Updated TODOs can be found in this link, in a Kanban board.

FAQ

  1. Why use a separate logger, such as Log4j?

    • System.out.println buffers the input and synchronizes its contents. Furthermore, it switches between user level and kernel level to write to the console, therefore increasing the overhead. Therefore, an application-level logger is used in most industrial applications (Source).
  2. Why a separate webservice module?

    • The question is divided into three phases. The third explicitly asks us to develop a web service. In this modular approach, the web service is a cohesive .jar which can be deployed in the same machine as the node.

    • However, for simplicity, I have used jetty in DropWizard to spin up an HTTP server to instantiate the web service inside filesearch module itself. This approach is not modular but simple. The resource class is given below.

      @Path("/file")
         @Produces(MediaType.APPLICATION_JSON)
         public static class FileSharingResource {
        
             private final Logger logger = LogManager.getLogger(this.getClass());
        
             @GET
             @Path("{fileName}")
             public Response getFile(@PathParam("fileName") String fileName) {
                 return Response.status(200).entity(synthesizeFile(fileName)).build();
             }
        
             private FileResponse synthesizeFile(String fileName){
                 logger.info("Synthesizing the file");
                 String randomString = fileName + RandomStringUtils.randomAlphabetic(20).toUpperCase();
                 int size = (int) ((Math.random() * ((10 - 2) + 1)) + 2);    // change this to a more random algorithm
                 FileResponse fileResponse = new FileResponse();
                 fileResponse.setFileSize(size);
                 fileResponse.setHash(DigestUtils.sha1Hex(randomString));
                 logger.info("File synthesizing completed.");
                 return fileResponse;
             }
         }
    
  3. How does the JOIN has to happen?

    • After initial communication between the BootstrapServer (BS), the establishment of the network is done.

    • Afterwards, we have to communicate with the neighbours returned by the BS.

  4. Why a configuration.yaml?
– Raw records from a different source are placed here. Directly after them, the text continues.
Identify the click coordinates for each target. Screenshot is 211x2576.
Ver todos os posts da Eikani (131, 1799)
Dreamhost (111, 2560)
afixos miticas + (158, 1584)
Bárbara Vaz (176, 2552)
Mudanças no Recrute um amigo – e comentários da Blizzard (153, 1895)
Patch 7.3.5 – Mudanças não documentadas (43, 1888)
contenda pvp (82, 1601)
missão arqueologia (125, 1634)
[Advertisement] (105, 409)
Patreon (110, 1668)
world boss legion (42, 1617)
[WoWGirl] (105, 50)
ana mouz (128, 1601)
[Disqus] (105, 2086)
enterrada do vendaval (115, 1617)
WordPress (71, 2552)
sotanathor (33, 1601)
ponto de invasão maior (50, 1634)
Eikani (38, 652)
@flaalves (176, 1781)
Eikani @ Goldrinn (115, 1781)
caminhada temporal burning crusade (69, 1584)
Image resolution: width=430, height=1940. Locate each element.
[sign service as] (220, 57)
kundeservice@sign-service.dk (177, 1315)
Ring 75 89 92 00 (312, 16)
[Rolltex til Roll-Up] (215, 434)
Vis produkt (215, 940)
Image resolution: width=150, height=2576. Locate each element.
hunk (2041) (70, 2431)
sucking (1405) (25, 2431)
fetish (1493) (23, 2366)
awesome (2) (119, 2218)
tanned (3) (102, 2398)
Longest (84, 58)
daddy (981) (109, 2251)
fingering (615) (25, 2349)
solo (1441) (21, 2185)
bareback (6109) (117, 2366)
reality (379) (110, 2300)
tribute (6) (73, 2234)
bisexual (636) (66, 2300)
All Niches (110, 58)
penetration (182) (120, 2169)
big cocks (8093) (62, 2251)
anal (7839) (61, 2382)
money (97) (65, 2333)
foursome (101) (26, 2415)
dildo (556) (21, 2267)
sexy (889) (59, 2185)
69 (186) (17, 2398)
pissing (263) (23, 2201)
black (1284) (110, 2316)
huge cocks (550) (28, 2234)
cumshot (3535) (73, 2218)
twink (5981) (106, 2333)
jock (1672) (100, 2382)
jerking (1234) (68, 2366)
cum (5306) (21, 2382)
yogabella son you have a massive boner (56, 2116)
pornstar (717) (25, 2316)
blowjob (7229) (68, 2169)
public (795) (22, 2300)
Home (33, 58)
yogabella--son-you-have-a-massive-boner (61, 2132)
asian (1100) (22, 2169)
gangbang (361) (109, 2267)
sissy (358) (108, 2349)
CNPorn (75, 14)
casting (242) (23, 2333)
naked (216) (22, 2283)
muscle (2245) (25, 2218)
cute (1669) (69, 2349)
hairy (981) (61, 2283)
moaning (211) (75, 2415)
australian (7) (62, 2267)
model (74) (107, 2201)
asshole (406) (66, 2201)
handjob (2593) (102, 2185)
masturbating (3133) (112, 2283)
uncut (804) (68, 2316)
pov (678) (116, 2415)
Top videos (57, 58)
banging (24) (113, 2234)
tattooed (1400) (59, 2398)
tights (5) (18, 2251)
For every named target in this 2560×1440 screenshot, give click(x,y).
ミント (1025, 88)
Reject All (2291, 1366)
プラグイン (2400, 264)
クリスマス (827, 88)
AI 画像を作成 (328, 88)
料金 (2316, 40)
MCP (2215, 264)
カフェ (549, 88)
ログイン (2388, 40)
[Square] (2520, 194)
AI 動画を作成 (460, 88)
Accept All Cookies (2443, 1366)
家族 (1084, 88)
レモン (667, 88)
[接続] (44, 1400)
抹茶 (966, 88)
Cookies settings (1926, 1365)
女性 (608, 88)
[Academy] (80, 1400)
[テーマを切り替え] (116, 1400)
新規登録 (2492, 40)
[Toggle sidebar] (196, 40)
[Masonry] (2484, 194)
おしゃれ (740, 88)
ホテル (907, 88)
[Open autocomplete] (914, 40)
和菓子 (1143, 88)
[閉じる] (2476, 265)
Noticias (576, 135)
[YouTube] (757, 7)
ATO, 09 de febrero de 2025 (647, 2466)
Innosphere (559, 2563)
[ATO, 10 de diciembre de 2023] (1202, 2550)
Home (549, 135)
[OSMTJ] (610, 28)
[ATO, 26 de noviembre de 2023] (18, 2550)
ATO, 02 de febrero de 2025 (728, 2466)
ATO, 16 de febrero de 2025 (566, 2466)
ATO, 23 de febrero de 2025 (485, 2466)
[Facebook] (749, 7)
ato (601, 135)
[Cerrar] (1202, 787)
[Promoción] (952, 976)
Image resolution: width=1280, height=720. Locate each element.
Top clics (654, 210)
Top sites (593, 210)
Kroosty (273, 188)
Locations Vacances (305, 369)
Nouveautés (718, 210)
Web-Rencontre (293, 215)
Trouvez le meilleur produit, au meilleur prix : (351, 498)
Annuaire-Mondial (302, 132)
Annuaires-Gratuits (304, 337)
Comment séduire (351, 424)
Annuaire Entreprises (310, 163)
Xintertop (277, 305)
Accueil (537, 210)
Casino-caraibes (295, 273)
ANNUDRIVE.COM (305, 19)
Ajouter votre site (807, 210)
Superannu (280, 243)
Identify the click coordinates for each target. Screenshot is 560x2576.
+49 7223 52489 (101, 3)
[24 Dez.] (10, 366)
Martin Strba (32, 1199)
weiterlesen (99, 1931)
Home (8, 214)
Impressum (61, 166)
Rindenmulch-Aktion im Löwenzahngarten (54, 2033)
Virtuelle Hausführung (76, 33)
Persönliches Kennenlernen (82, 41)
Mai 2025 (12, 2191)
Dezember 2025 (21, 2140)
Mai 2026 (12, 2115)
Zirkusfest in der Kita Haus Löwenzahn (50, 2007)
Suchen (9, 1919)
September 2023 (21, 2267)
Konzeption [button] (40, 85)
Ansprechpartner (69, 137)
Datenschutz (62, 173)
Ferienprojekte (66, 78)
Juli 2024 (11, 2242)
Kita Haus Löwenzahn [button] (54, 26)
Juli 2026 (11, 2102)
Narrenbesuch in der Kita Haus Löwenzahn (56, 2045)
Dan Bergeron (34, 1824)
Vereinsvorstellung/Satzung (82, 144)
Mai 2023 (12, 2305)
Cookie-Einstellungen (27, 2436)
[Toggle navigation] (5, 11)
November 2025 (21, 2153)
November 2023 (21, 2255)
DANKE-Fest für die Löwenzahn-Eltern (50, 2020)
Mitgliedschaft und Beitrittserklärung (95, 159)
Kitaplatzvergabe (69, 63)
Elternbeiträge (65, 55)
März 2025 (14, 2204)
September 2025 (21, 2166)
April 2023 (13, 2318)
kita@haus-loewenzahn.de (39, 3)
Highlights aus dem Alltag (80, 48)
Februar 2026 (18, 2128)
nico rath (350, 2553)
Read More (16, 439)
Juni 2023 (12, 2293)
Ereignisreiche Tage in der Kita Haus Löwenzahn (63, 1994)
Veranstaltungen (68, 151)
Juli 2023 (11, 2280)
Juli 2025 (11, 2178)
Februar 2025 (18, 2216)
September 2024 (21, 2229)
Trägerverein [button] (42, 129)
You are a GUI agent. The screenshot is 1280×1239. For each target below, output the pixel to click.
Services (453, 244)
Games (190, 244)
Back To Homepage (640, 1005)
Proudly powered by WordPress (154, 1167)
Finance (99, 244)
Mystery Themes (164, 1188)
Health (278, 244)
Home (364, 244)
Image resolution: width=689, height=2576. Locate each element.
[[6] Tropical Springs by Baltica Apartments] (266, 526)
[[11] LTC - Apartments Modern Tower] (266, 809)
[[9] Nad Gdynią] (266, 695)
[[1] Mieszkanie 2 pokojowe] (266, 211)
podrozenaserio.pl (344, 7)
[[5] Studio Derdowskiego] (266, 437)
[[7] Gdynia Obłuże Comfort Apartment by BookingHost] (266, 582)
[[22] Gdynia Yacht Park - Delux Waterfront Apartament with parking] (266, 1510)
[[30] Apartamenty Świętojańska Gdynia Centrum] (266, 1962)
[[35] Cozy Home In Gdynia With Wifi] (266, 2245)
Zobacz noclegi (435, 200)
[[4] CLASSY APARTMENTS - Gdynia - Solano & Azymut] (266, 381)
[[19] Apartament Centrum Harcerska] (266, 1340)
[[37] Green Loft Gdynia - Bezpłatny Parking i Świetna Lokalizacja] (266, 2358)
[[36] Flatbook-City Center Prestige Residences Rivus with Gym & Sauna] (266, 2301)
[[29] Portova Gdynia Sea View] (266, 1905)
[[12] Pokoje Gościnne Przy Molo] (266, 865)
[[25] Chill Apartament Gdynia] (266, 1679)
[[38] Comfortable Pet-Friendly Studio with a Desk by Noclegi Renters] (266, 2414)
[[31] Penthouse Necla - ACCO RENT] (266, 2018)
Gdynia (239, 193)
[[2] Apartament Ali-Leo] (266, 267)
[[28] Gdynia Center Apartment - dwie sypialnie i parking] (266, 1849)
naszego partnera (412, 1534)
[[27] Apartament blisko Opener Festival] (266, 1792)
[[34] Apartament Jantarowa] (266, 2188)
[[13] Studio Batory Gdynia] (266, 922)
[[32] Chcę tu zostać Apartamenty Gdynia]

Can’t we just hardcode the information?

    • Having a serializable .yaml is the standard way of coding a component.

    • Generally, each component (built as a .jar) is deployed alongwith this .yaml.

    • This way, we don’t have to reach into the code-level (and we can have the freedom of not having the code repository cloned in each node’s file system) to alter the information (since we fetch them from .yaml).

  5. Why Netty?

    • Many organizations now use Netty to establish their networking infrastructure. WSO2, ElasticSearch (Solr successor), and plenty of others use it.

    • Its event-driven architecture mixed with interceptor pattern handlers gives cohesion to the code and much needed functionalities.